My reality is that I endured a living hell during my treatment and instead of coming out the other side stronger and purposeful I emerged fragile, broken and guilt-ridden. I felt like an imposter during my treatment and at times I have felt like I am now a shadow of a person, full of guilt, regret, and feelings of unworthiness. This sits in stark contrast to the perception that observers to my experience may report. I don’t refer to my experience as a ‘journey’. Instead, I refer to it as Roadtripping to Breast Cancerville, I’m still on the return leg, trying to find my way home.
Most of these people who have seen me in the flesh throughout my treatment and recovery would report that I am back to my ‘pre-cancer’ self (whatever that means). Many people kindly tell me how great I look ‘now’. Sadly, they don’t know the half of it. I am so far from my pre-cancer self that I couldn’t get back there if I tried. That person is a stranger to me in so many ways. I have been irrevocably changed and continue to be transformed.
I have been told many times that I should write about my experience, that I will be helping many other women and men too by sharing my experiences. I’m not the beatific cancer survivor who has emerged butterfly-like from the chrysalis of cancer treatment. The gift that keeps on giving was an expression I often used ironically to describe my experience. If ever there was an experience that warrants this analogy it is Breast Cancer diagnosis, treatment, and recovery. Some gifts are unwelcome and unwanted. No sooner have we unwrapped them than we want to re-gift them as fast as we can.

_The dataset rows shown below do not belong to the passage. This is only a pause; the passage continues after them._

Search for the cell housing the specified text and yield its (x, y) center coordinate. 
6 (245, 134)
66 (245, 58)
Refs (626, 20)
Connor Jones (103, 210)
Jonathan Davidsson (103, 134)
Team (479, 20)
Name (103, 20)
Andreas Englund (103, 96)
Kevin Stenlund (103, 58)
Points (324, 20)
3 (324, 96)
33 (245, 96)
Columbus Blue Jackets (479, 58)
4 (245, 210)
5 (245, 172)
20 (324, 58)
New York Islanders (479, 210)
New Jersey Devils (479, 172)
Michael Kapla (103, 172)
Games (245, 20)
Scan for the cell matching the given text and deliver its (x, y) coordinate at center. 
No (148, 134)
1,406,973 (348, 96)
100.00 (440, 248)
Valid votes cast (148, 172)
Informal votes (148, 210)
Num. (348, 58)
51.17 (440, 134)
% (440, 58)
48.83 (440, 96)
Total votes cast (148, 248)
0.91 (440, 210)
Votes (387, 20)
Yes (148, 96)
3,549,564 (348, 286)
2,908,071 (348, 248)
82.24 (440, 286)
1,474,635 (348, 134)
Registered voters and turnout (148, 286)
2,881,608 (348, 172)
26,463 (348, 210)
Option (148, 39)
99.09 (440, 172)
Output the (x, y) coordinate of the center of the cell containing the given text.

I’m a huge fan of the HBO show VeeP. Selena Meyer (Julia Louis-Dreyfus), Vice President of the United States quips “Oh yeah, THAT’s a cherry on this whole turd cake”. This became my mantra during treatment when it seemed that everything that could go wrong went wrong. Margins that weren’t clear, allergic reactions to drugs, uncontrollable nausea, extended stays in hospital, intensive care and a ‘recovery’ phase that seemed to stretch on and on.